Crack-pot? Really? In her eyes, man, you probably just lost ten IQ points.

My vision starts coming in more clearer now as I watch her cross her arms under her breasts, hiding her shirt. I wonder what it said. Guess I should’ve been paying attention. Well, I’m paying attention now. I look quickly down, she’s wearing Converse, non-designer jeans and a custom made shirt. I take in her glasses, hair pulled back, sexy green eyes, again.

Yeah, I want her.

Sera’s mouth twists and she puts her weight on one leg, cocking out a hip. It’s really hard trying not to stare at the curve perfectly outlined from her jeans, or how very much my hands would look fucking great right there, if she’d ever let me hold her close.

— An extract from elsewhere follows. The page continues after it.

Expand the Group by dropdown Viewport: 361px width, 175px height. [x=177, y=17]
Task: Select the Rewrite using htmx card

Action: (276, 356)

“Or you could let him stay with the Duchess of the Flies? Since that’s your only other option.”

Duchess of the Flies?
Did she just call Mom that? Is she here? Vaguely, I remember Mom trying to shake me awake – the smell of her perfume somehow has stayed behind in my unconsciousness. Or did I dream that, too?

Holy fuck, I’m seriously into this woman. I better be careful before I ask her to have my biological children.

Matty giggles after he’s settled himself on my bed. The thing’s hardly big enough for me, but the kid manages to squeeze his minuscule ass on a sliver of mattress, pressed up against my hip.